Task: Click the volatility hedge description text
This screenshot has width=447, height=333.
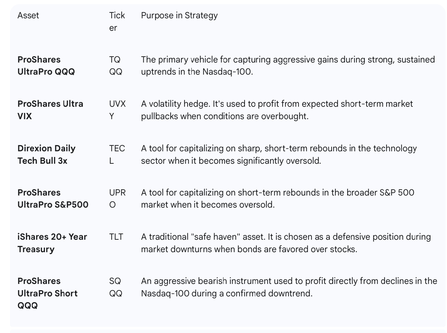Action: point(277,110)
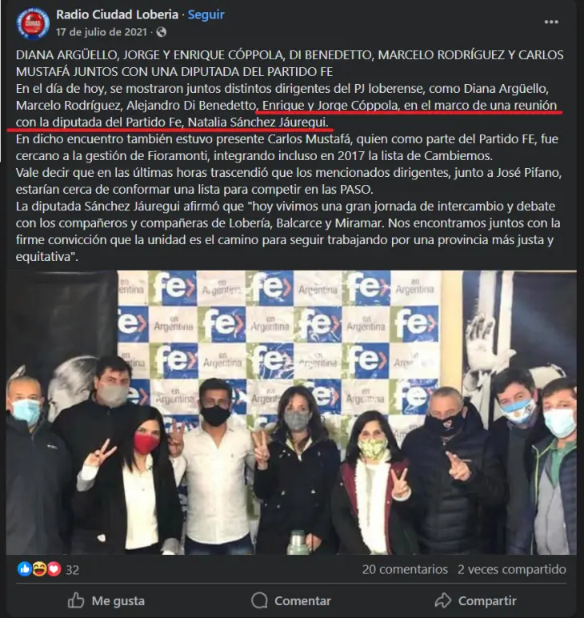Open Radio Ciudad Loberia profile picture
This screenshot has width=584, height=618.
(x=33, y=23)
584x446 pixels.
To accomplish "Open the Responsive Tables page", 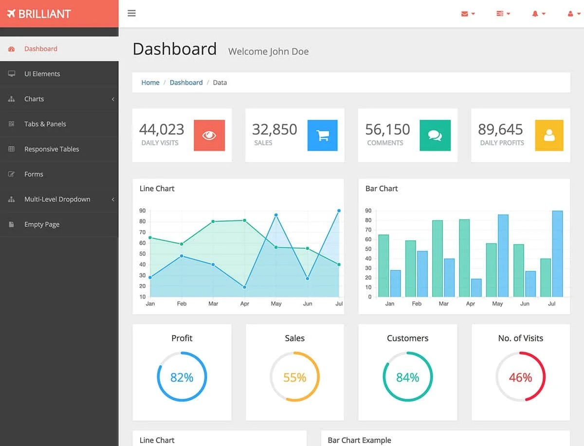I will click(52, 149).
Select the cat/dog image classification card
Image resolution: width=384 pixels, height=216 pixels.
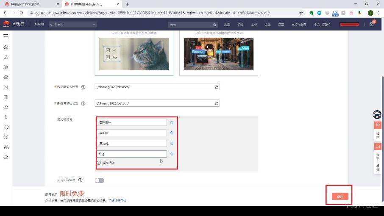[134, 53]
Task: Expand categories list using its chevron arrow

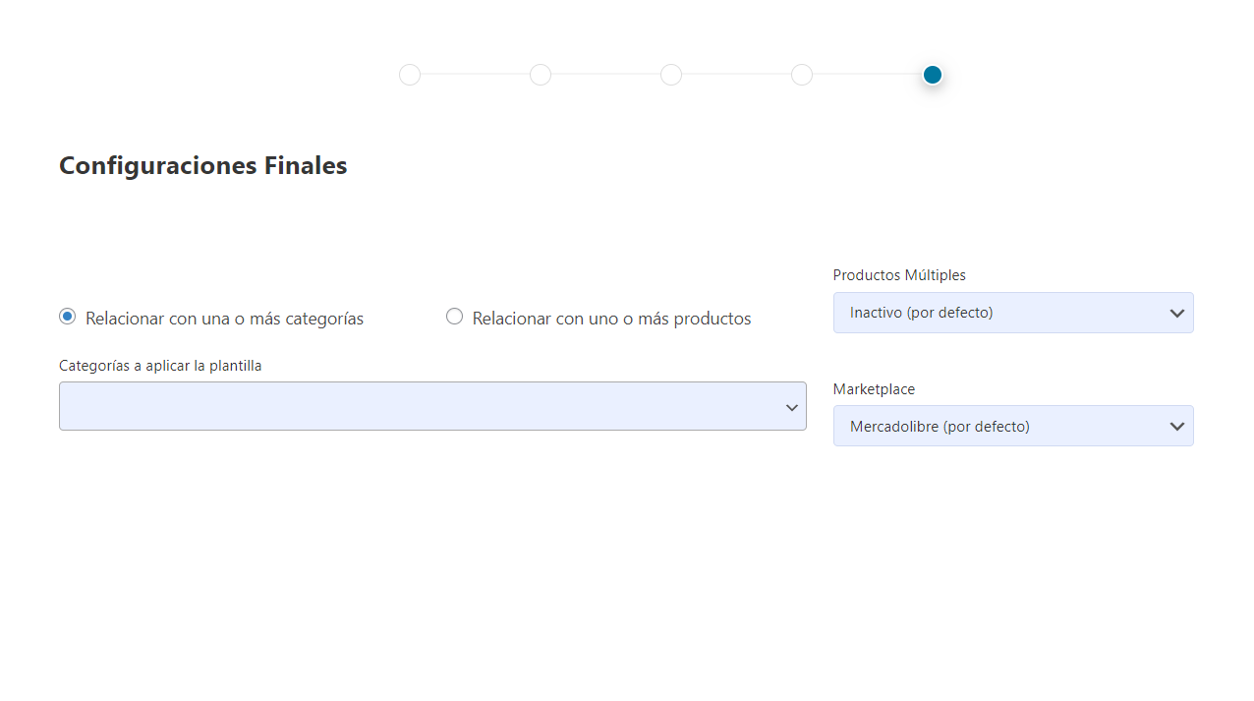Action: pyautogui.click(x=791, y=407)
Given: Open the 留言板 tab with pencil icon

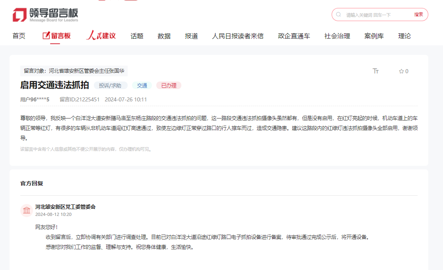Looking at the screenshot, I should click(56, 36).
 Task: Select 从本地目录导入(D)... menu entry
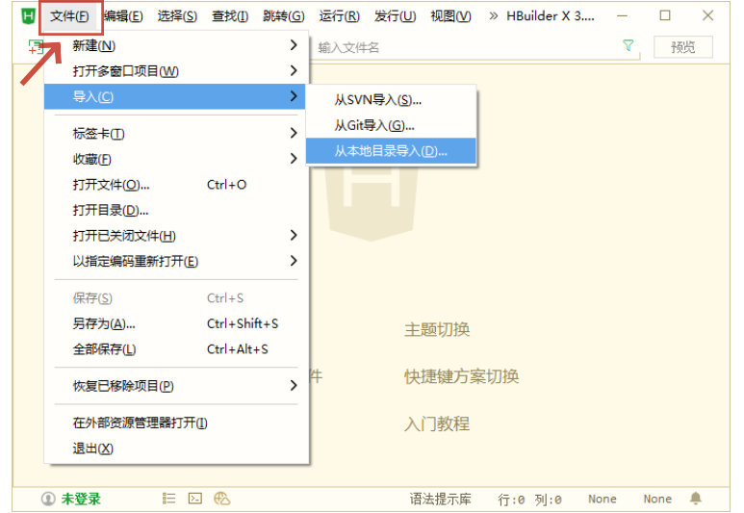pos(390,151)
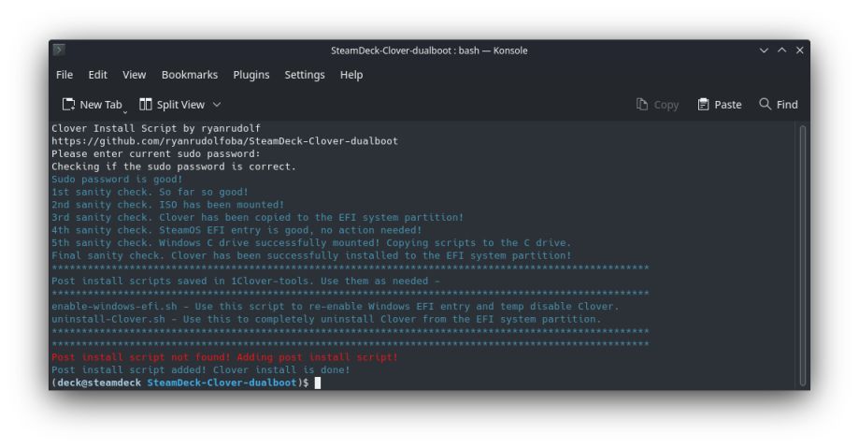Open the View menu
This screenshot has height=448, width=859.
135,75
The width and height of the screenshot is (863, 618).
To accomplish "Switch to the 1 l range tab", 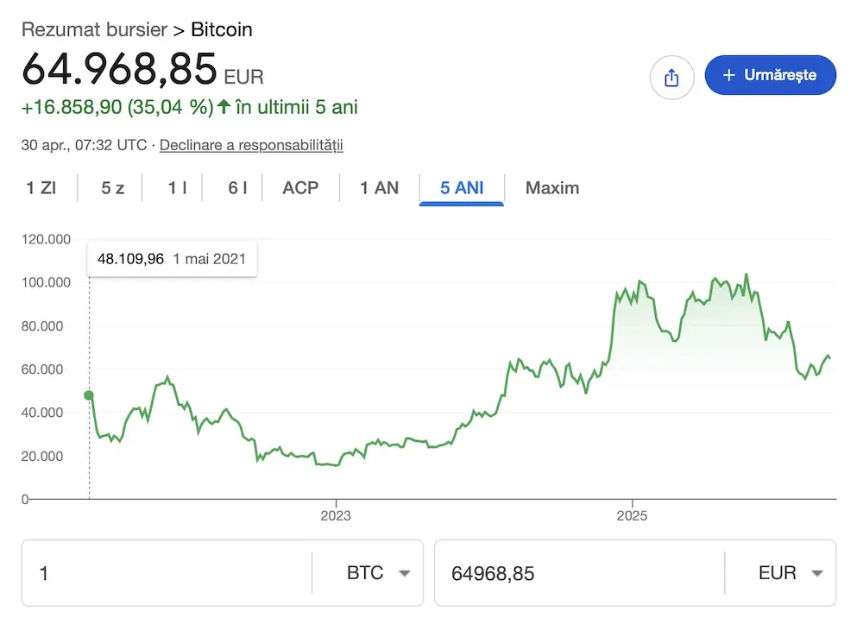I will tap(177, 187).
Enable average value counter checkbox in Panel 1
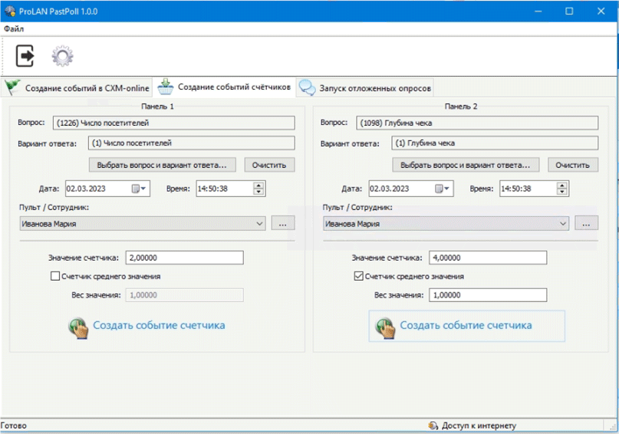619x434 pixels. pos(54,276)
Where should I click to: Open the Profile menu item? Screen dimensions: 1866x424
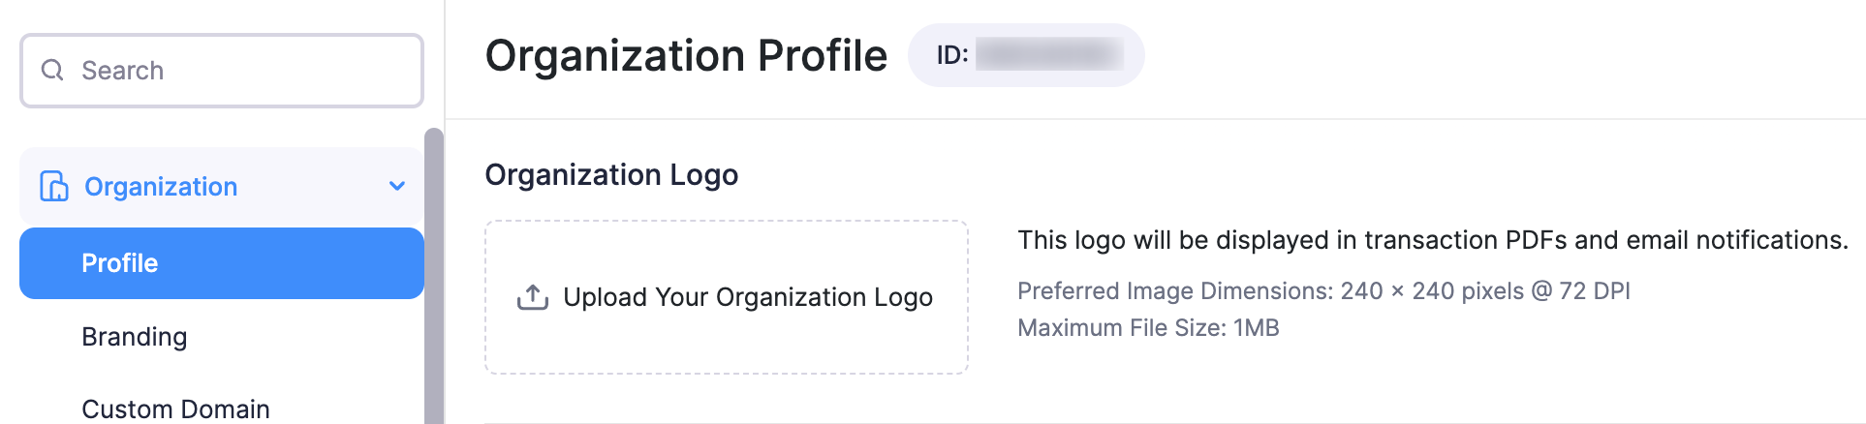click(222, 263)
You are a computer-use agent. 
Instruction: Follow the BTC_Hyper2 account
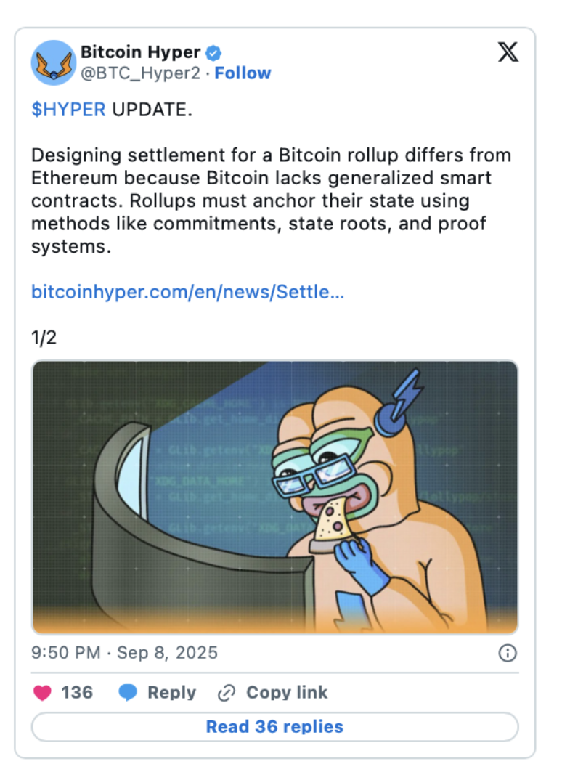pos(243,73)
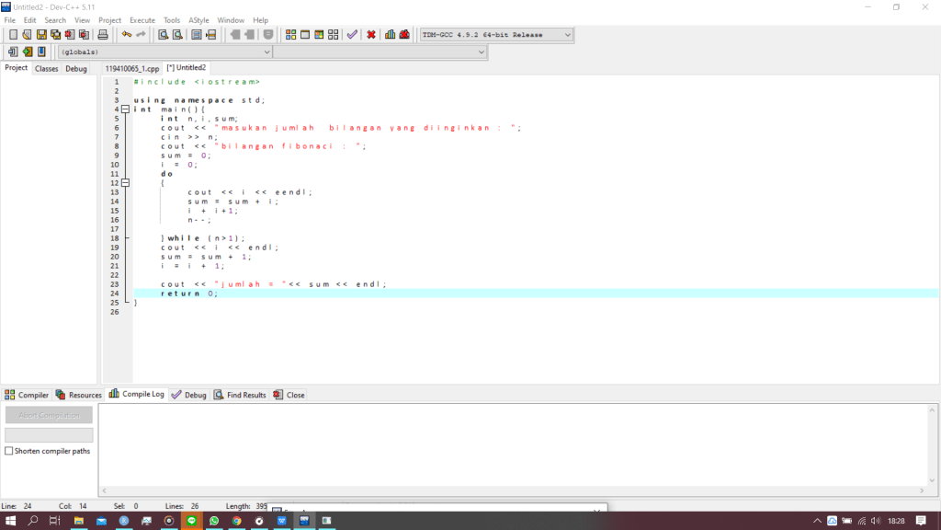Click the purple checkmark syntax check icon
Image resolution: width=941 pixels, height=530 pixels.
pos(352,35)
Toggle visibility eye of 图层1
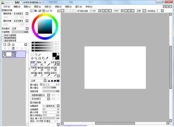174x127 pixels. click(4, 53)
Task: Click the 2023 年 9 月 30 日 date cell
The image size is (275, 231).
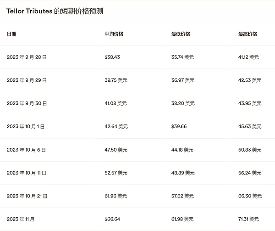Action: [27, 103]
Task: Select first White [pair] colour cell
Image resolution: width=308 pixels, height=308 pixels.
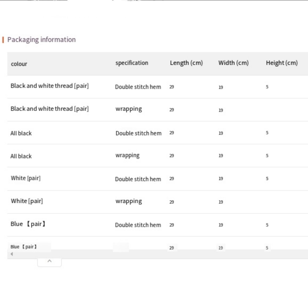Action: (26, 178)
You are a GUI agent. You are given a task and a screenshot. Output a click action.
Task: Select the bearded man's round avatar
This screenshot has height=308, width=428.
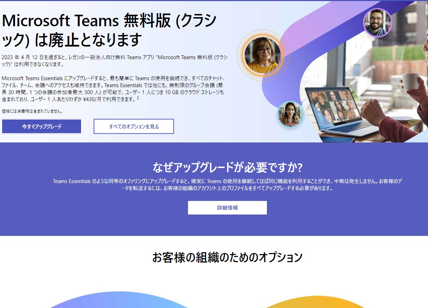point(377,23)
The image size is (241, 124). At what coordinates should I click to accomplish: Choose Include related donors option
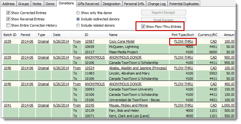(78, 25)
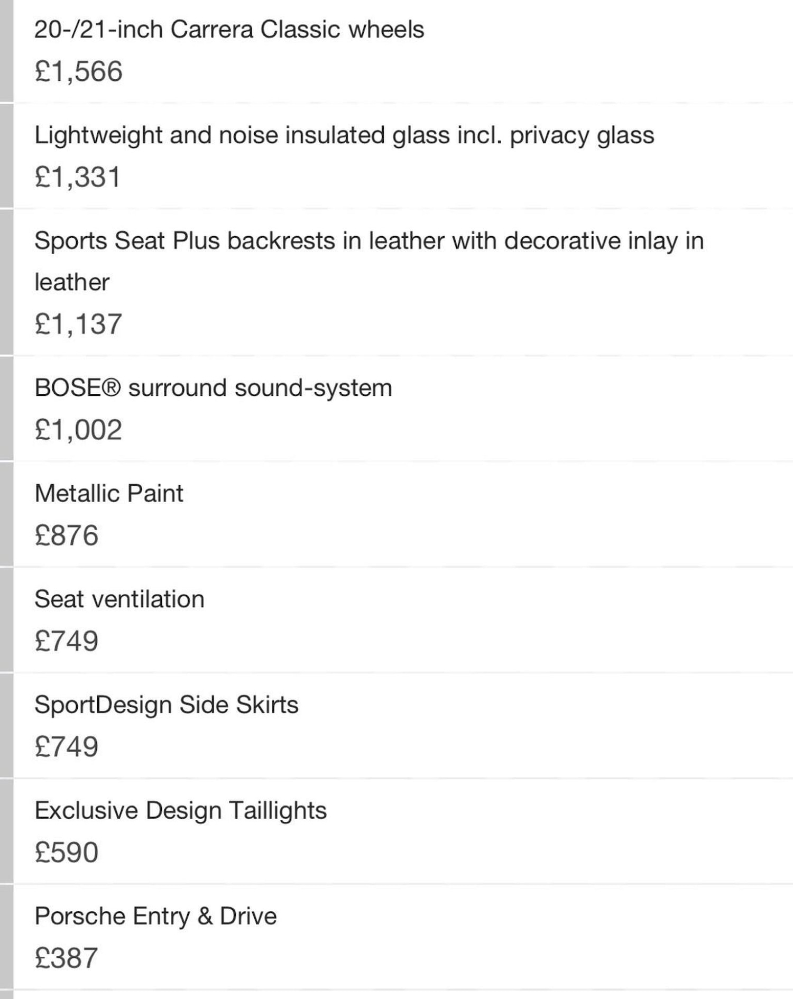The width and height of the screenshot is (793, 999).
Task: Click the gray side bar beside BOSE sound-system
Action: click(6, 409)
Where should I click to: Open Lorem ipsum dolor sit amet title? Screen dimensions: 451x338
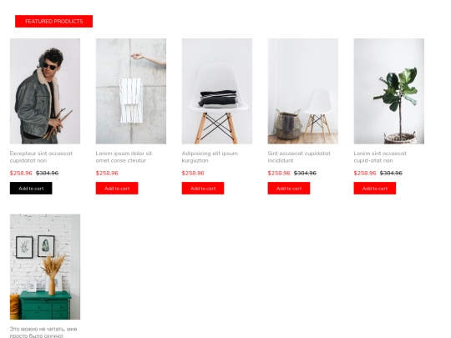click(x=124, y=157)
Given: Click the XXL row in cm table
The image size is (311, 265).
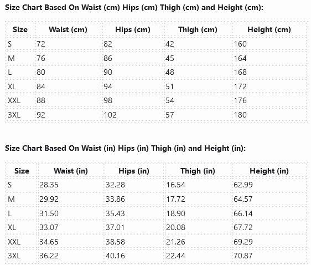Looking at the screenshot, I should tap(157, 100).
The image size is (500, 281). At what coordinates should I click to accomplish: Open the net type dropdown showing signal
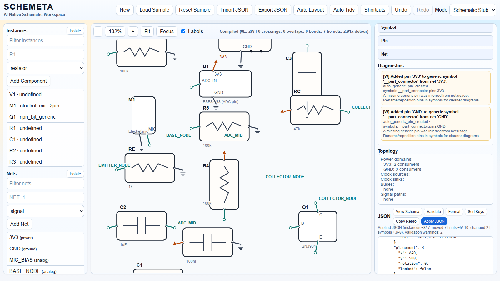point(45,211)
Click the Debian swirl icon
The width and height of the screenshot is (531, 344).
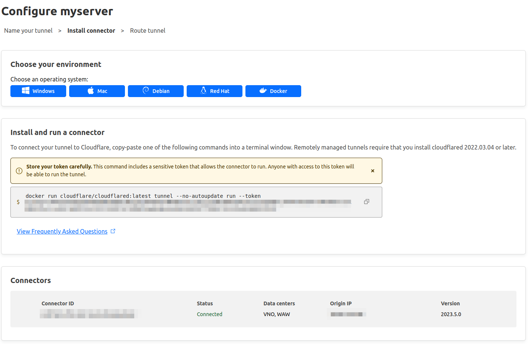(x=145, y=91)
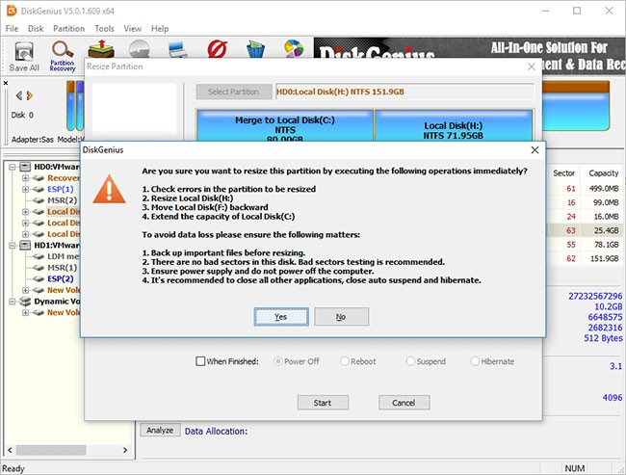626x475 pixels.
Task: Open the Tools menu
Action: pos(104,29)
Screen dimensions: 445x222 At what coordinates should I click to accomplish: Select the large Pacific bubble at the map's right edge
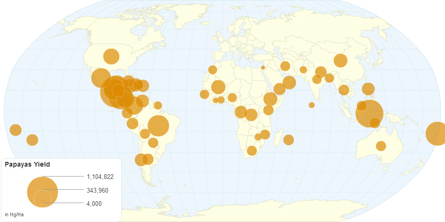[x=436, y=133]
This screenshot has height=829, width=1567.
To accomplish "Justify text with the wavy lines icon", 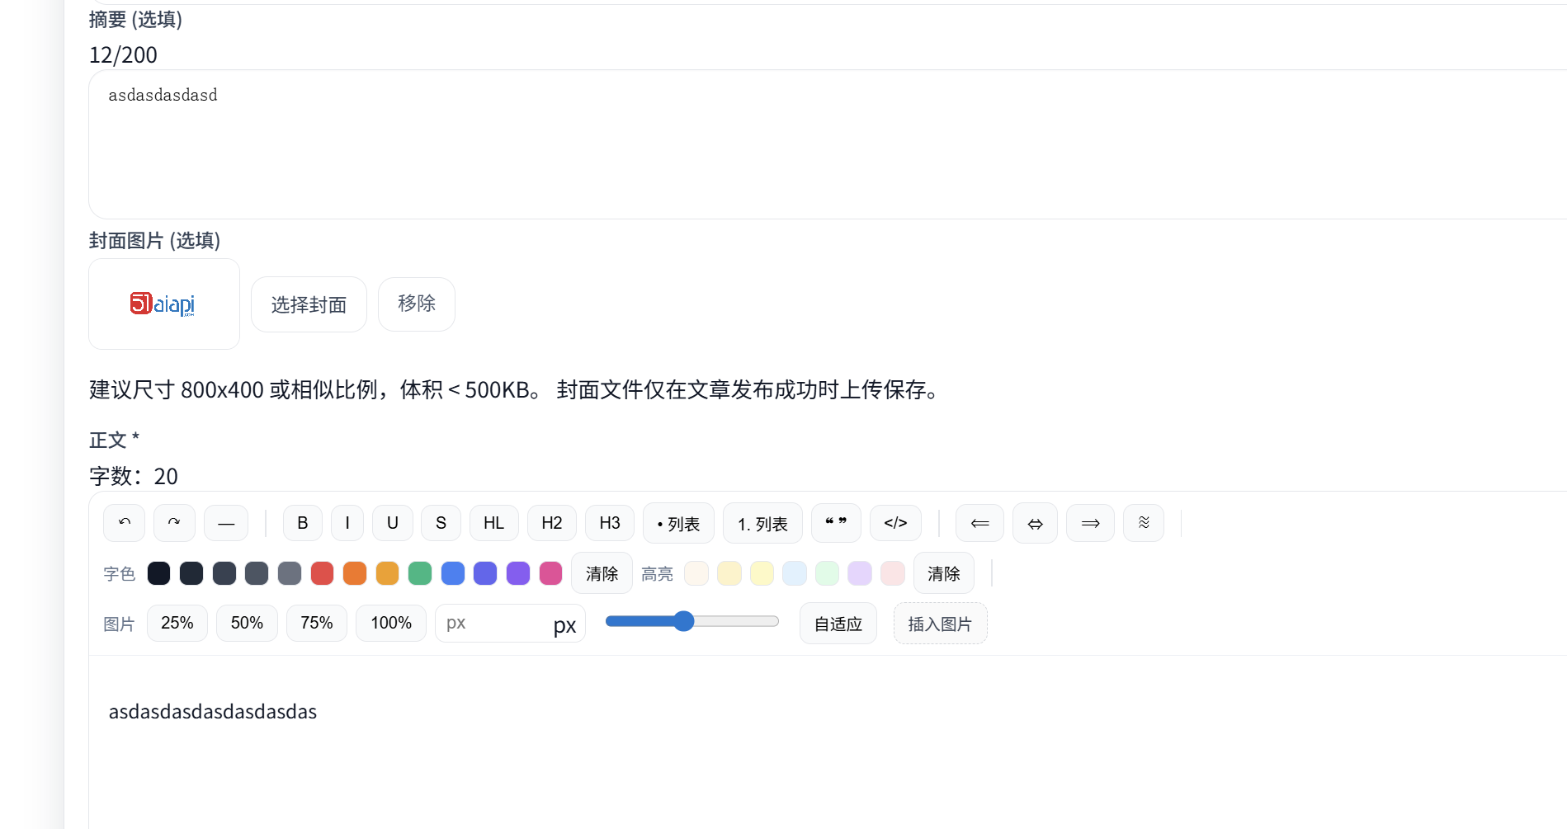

==================================================

**What is being asked**
Print only the lines from the opening line of the listing to the line containing "584x446 pixels.", inclusive, exactly as they appear and without pictures.

**Exercise answer**
Task: Click the volatility hedge description text
This screenshot has width=447, height=333.
Action: point(277,110)
Open Radio Ciudad Loberia profile picture
This screenshot has width=584, height=618.
(x=33, y=23)
584x446 pixels.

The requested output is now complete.